- [YOUR GOAL] Among the records, how many lines contain "computer"? Only the number is needed.

- [GIVEN DATA]
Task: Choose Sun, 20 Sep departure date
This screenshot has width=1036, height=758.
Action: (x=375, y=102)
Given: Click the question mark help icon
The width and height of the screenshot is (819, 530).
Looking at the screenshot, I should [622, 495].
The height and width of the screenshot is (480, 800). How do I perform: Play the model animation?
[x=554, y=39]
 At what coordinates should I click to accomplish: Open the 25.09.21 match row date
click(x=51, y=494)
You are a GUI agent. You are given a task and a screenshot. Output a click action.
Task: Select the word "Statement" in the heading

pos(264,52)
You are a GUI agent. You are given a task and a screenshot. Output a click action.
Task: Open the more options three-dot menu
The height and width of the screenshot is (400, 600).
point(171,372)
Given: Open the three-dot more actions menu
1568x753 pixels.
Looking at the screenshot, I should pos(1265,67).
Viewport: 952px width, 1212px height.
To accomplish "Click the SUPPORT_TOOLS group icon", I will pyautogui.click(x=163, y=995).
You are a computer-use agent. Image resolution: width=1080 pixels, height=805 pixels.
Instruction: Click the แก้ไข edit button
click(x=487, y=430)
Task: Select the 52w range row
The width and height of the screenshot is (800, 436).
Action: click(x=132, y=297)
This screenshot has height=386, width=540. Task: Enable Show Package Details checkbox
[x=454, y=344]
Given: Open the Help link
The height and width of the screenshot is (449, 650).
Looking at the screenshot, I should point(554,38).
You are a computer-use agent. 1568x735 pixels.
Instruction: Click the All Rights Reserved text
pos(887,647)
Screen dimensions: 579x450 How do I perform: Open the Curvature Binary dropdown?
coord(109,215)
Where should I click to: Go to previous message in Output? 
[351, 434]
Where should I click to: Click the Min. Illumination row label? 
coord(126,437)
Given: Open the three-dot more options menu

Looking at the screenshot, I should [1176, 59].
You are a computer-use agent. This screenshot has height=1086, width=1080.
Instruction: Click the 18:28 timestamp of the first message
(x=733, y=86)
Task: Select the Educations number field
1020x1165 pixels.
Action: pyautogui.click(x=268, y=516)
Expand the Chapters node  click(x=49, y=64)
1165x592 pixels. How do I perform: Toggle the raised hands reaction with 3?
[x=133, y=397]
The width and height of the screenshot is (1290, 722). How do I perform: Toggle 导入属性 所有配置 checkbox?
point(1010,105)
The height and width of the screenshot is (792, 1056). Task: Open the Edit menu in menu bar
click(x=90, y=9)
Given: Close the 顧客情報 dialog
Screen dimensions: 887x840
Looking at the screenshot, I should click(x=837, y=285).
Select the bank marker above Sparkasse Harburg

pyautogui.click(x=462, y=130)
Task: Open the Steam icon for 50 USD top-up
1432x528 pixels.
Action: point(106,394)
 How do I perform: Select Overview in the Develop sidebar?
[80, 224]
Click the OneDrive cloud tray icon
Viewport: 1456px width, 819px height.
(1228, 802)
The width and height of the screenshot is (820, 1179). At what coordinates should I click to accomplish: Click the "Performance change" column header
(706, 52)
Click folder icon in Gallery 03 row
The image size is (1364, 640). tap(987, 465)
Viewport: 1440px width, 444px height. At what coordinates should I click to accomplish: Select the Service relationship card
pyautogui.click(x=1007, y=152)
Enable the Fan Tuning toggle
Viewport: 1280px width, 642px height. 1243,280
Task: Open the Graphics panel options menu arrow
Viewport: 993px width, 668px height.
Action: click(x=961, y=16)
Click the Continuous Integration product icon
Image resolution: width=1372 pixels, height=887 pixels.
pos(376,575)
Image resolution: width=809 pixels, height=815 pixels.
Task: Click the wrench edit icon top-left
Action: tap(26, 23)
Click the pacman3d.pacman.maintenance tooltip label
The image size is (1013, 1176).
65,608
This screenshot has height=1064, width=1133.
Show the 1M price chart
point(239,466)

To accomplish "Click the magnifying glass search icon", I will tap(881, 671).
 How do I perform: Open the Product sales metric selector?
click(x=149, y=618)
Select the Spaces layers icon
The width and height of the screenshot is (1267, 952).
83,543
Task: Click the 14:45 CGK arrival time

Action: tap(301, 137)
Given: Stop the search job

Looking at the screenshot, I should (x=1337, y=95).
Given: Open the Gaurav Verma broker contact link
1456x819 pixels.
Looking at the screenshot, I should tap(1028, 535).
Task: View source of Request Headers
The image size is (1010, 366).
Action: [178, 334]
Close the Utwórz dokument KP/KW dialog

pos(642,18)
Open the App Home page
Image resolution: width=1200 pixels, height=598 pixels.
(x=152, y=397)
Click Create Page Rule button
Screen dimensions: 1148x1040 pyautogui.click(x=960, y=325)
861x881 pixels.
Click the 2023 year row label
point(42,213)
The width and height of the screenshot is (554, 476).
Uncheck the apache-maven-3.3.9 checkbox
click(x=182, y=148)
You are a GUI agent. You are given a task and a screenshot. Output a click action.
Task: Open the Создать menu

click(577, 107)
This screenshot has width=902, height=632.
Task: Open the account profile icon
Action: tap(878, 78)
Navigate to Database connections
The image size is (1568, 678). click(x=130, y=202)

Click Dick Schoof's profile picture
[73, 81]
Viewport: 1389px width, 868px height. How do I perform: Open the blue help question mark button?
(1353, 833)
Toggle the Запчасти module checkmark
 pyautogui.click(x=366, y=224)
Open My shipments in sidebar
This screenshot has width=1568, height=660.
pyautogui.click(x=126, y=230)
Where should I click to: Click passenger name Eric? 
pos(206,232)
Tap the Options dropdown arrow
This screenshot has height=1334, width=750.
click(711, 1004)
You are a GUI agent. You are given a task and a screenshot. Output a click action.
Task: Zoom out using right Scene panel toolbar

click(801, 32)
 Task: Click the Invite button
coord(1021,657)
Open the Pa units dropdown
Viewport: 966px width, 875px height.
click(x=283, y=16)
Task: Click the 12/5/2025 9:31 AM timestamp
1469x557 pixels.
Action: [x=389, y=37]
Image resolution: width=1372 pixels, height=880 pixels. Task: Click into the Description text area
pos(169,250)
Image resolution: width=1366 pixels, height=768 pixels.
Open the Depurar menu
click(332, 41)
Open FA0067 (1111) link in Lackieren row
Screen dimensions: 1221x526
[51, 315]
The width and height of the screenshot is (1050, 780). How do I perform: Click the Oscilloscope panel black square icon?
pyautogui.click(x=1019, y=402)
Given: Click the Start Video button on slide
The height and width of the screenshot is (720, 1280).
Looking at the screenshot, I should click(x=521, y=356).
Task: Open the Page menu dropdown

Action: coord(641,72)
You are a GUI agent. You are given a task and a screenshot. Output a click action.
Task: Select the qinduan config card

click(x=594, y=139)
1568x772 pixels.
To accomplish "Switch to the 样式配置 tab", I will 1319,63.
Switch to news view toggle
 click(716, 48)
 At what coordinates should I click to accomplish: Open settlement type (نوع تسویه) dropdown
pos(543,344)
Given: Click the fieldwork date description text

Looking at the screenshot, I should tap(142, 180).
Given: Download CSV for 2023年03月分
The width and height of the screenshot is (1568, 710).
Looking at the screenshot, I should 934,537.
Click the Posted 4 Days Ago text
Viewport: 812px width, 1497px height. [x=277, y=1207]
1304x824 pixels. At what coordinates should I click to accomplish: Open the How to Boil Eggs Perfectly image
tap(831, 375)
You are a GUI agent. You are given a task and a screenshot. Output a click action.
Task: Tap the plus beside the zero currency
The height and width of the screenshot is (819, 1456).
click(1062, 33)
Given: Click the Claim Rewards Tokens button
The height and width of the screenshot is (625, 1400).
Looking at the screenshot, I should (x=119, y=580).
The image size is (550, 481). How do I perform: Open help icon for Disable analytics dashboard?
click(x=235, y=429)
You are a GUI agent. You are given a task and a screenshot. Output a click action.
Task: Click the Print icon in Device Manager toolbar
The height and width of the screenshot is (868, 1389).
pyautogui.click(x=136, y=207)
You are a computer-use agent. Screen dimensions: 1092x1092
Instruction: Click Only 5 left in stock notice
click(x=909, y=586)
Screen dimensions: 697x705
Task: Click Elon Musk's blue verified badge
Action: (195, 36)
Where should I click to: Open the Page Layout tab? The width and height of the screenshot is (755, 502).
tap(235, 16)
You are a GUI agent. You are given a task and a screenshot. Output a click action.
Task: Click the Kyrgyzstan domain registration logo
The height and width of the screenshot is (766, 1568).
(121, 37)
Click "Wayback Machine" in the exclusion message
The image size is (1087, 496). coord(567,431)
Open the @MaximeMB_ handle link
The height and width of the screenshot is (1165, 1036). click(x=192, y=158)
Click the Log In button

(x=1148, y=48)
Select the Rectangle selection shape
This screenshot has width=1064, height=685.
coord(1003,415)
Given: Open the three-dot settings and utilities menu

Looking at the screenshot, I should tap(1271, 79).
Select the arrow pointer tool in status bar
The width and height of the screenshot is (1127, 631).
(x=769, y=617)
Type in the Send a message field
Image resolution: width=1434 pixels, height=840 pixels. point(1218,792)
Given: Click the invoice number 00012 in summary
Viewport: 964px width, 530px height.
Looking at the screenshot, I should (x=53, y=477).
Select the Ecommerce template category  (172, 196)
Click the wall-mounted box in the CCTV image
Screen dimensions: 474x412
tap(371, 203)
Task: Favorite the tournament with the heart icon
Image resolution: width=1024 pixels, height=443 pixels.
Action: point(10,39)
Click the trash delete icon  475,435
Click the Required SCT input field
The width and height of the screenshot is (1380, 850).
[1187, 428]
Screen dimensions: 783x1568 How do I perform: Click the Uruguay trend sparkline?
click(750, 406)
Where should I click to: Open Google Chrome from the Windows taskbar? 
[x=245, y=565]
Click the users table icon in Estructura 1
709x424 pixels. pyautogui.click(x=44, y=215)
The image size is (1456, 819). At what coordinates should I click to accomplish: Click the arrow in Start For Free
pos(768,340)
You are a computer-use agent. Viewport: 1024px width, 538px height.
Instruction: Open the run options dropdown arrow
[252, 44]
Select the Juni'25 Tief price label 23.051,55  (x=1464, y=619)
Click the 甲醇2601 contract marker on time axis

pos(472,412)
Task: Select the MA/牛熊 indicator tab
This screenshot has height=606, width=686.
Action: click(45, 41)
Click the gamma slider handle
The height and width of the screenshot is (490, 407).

- [RESPONSE AREA] 5